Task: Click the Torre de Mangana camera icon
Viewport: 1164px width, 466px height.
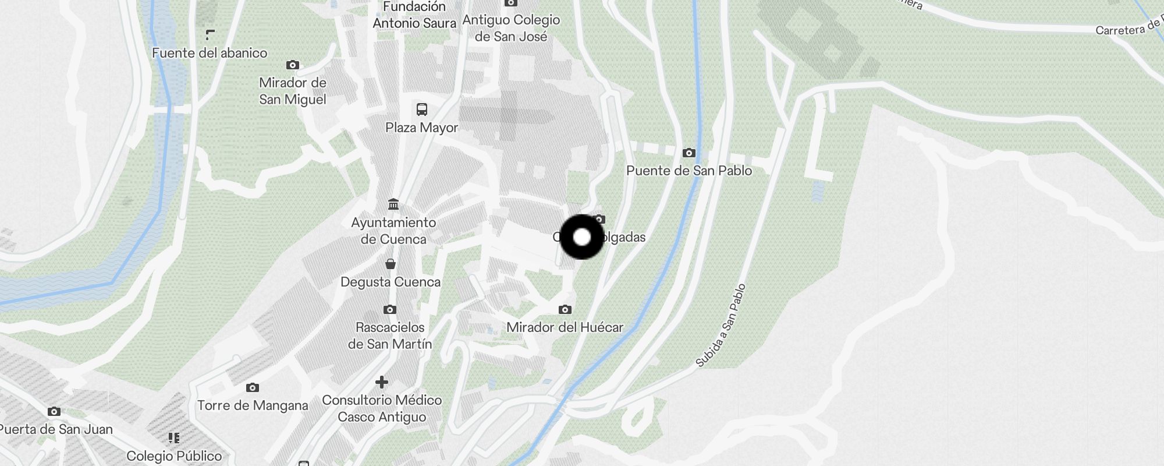Action: coord(253,387)
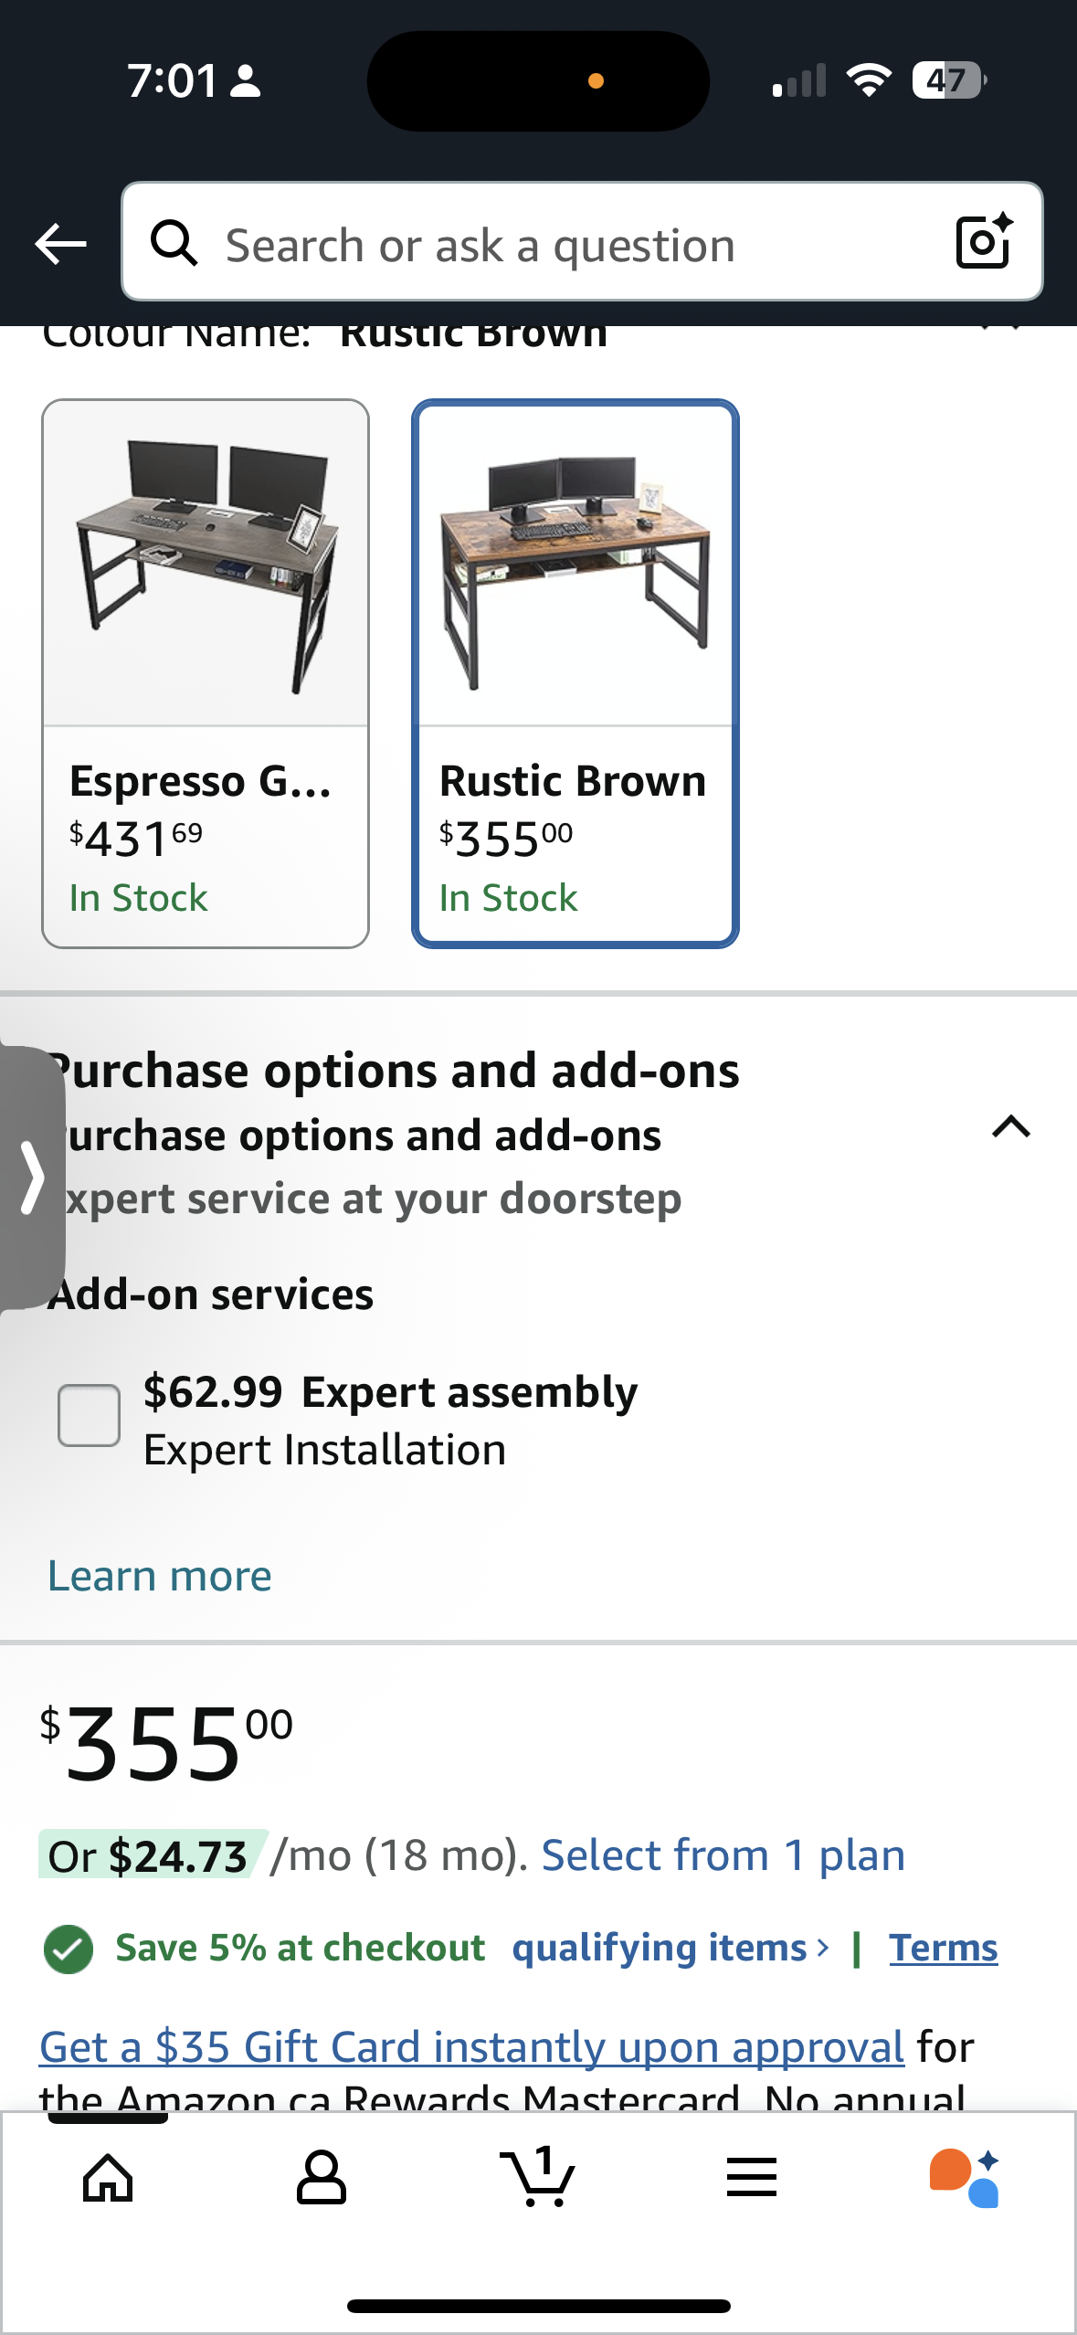Tap the search magnifier icon
Image resolution: width=1077 pixels, height=2335 pixels.
pos(174,243)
☆ ☆ ☆ ☆ ☆
▶ _TASK OBJECTIVE_
Set down each record above exactly as it stands and leave out all pictures.

▶ _RESULT_
Task: Click the Torre de Mangana camera icon
Viewport: 1164px width, 466px height.
Action: coord(253,387)
Tap the search magnifier icon
Image resolution: width=1077 pixels, height=2335 pixels.
pos(174,243)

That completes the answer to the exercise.